Imagine you own a roadside bookshop. You know where the books on geography are, where the medical textbooks are, where the SAT preparation books are, where Auden’s poetry is, where the contemporary South African fiction is, where the Tintins are. But if you don’t write this down, and you die, then the catalog dies. It just becomes a mess. It doesn’t exist as a catalog anymore.
Somewhere down the line, a city is a bit like that: a gigantic group of cluttered books. But a writer or artist has a way of making sense of it, of understanding how it is cataloged. The catalog lives in the writer’s head. Only if you write will the city-catalog be expressed. If you don’t, it slips into chaos.
And the most important part of a city is its people. In fact, people for me are like little cities. When you meet someone, it’s like you’ve found a new city to explore.
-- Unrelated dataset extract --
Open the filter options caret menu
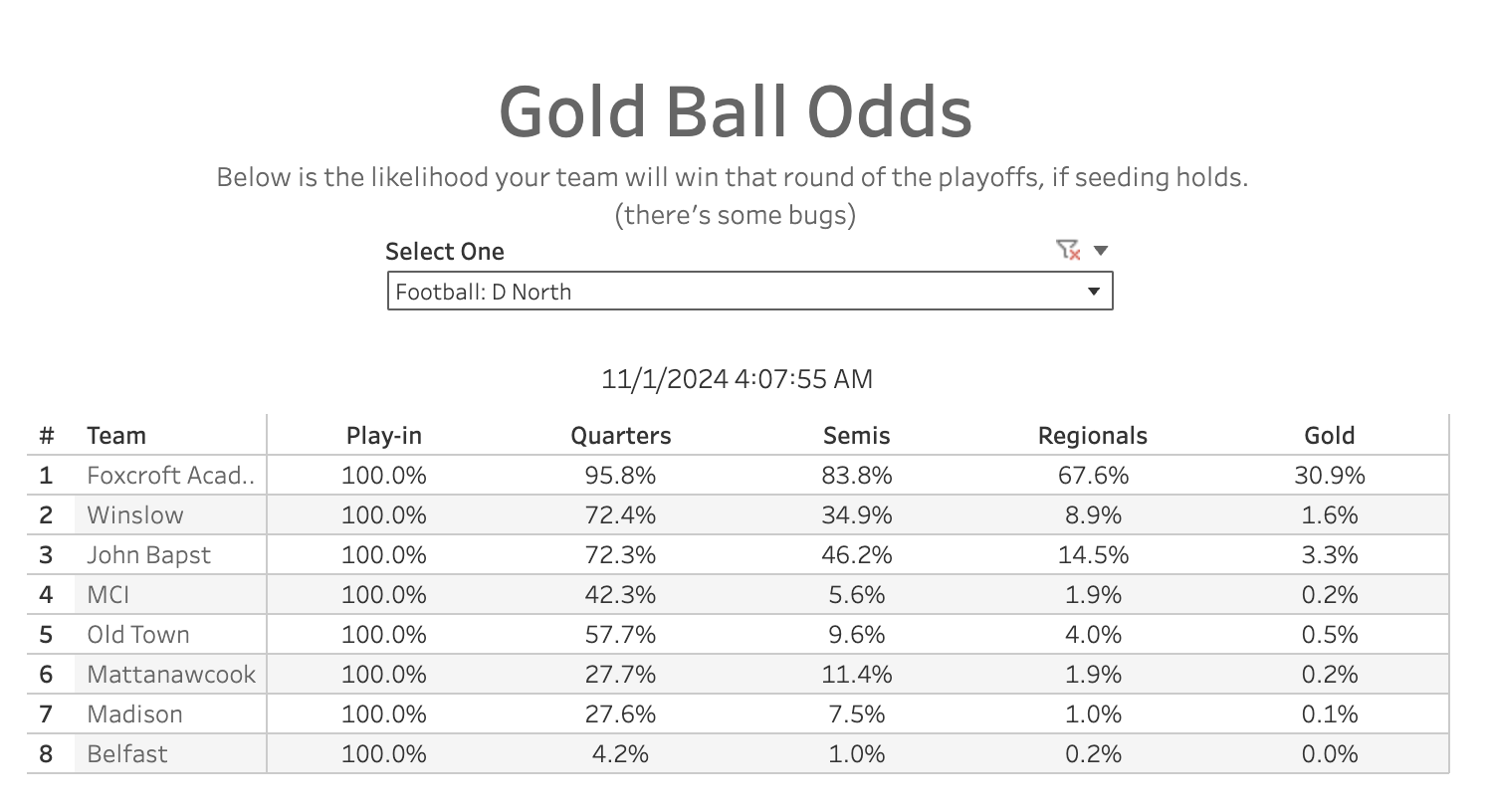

You take a tram, visit the museums and operas and cafes. I have a genuine lust for people, and every time I meet someone I’m in absolute lament that I don’t know him better: that I don’t know what he does, what he thinks, what his secret world is, what his deepest passion is, what his victories and defeats are, what his sense of foreboding is, what his nightly dreams propelled by his state of digestion are.
But I’m normally not interested in these posturers or these grandstanding big guys, who pronounce their opinions. In Delhi you find a lot of those types: mollycoddled from childhood, elite. Those guys are not very interesting. The people who are interesting are those you would not really think about, like a plumber. I’m obsessed with my plumber. Or the telephone cleaner who eats rice pyramids. The interest is not sentimental at all. It is just love. There is a degree of love involved. You just want to eat up all these people. Cannibalize them somehow. Because they are delicious.
Guernica: It’s wonderful that you love the everyman. I’m not sure if the same can be said about the everywoman. Indeed, women are woefully underrepresented in your work.
Sarnath Banerjee: It’s a handicap. It’s a serious handicap. I don’t know what to do about it. I’m mostly with women. Most of my friends are women. I’m phenomenally close to them and it doesn’t reflect in my writing. It’s very embarrassing and I cannot seem to come out of it. What I am doing now is a series for Vogue called Women I Know that’s basically an attempt to depict, in the standard graphic and text format, the personalities of women I actually know.
A lot of these historians I work with are women. Hopefully that changes things. It’s an issue, I understand. But I haven’t figured out an intelligent way to get more female characters into my stories, although I seem to hang out with them, and am mostly influenced by them. It’s a weakness, and I have to work on it. Thanks for reminding me.